===== Extracted text =====

Portfolio
BIG-TB: A Benchmark Dataset for Genomic Resistance Prediction and Interpretability
A multimodal benchmark of 17,000 Mycobacterium tuberculosis isolates for antibiotic resistance modeling and causal variant discovery.
BIG-TB is a large-scale, multimodal benchmark dataset designed to advance machine-learning-based antibiotic resistance prediction and biological interpretability in Mycobacterium tuberculosis.
The dataset integrates genomic, protein, and structural features across 11 WHO-priority drugs and enables rigorous evaluation of both predictive accuracy and causal variant recovery.
🔬 Key Contributions
- Curated 17K isolates with unified resistance labels and high-confidence mutation annotations from WHO 2023 and 2021 catalogues.
- Developed reproducible pipelines for sequence, structure, and evolutionary data integration (DNA + protein + 3D features).
- Introduced interpretability benchmarks via Precision@k and SHAP-based variant recovery.

=====

**Assignment A:** The BIG-TB page mentions a number of WHO-priority drugs. How many does the dataset cover?
**Assignment B:** Proceed with the BIG-TB page from the point where it stops.
The listing after the BIG-TB page is separate material and is not part of it.

===== Extracted data =====

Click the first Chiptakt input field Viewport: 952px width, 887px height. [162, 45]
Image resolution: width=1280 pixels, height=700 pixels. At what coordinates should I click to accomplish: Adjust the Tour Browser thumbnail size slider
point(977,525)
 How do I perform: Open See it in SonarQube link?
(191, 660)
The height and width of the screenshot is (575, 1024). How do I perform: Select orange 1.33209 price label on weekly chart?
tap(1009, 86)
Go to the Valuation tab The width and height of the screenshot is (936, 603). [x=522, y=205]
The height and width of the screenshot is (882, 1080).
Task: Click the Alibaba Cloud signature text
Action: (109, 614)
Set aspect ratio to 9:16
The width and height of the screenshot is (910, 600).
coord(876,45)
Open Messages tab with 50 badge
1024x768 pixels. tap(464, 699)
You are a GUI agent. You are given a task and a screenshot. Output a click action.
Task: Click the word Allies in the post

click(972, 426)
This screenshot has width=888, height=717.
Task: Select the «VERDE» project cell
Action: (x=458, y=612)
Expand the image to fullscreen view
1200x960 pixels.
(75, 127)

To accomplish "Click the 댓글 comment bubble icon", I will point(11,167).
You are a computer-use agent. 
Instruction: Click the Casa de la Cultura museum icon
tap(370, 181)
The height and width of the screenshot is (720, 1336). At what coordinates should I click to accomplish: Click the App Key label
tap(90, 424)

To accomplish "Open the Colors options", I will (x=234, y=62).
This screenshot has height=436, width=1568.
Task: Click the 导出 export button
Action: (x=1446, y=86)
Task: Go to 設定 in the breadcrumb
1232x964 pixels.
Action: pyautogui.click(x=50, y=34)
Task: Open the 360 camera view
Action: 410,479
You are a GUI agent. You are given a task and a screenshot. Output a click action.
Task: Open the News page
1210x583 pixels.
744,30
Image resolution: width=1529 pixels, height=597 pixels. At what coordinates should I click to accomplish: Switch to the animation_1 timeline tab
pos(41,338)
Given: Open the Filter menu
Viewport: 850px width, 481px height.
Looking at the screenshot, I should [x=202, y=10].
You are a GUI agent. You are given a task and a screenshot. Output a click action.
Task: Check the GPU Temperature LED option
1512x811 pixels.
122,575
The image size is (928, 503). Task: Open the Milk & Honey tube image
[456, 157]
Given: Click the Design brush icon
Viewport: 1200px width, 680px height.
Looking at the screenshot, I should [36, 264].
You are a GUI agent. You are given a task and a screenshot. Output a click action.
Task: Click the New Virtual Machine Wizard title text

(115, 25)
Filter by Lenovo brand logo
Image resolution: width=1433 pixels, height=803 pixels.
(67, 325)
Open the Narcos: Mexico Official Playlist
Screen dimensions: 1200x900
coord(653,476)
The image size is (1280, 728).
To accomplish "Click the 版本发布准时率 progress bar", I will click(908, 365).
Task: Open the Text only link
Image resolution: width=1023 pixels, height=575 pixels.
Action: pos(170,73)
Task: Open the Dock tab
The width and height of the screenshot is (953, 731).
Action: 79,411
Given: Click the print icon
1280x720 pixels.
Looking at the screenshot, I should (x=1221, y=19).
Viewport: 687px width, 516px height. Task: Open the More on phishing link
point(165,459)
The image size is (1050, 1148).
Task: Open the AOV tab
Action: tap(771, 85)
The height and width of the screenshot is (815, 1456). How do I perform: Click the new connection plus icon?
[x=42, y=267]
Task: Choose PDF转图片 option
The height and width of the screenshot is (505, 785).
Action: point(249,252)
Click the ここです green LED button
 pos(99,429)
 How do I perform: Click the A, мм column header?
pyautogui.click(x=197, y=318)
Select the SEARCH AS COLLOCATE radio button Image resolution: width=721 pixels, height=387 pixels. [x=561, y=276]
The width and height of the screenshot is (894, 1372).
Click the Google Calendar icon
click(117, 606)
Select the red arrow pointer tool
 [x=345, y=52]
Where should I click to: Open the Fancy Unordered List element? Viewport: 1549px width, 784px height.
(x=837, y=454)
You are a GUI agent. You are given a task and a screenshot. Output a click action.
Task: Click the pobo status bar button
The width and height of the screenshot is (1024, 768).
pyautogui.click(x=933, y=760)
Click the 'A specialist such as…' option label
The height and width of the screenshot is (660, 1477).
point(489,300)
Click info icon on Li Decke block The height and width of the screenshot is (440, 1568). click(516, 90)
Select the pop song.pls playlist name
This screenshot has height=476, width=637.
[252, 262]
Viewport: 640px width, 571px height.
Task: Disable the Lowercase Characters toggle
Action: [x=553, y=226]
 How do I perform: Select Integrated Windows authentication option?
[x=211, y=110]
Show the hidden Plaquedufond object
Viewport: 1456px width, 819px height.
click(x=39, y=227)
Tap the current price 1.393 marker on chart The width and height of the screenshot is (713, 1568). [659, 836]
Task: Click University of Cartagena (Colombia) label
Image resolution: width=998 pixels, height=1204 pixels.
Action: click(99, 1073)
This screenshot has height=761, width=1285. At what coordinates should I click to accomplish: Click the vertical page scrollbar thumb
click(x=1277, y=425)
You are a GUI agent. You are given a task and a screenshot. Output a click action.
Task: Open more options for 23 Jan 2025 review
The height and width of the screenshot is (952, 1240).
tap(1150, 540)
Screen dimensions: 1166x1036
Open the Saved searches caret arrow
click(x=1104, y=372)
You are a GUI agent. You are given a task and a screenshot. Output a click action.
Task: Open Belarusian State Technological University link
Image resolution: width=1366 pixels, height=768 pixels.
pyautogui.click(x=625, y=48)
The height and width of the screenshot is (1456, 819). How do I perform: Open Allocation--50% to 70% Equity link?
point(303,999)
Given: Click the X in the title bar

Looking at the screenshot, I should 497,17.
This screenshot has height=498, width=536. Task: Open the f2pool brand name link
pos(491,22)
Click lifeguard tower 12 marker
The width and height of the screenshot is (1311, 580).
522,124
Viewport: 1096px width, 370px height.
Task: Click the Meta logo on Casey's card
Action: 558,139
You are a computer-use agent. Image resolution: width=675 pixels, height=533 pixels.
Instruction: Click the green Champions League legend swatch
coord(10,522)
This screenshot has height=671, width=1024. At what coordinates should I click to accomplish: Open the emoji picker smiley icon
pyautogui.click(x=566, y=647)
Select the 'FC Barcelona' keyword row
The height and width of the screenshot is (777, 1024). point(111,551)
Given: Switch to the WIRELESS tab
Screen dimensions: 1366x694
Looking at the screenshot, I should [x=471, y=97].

=====

**Your response A:** 11

**Your response B:**
- Released accompanying code and documentation to promote transparency and reproducibility.
🧠 Methods
Models include:
- CNNs and Transformers for sequence-level modeling
- ESM-based protein embeddings and PCA-compressed representations
- Linear fused-ridge baselines for interpretable structure-aware learning
🏆 Impact
Presented as a spotlight talk at the Machine Learning for Computational Biology (MLCB) Workshop 2025, co-located with NeurIPS.
BIG-TB serves as a foundation for evaluating biological faithfulness in ML systems and fostering explainable AI for global health.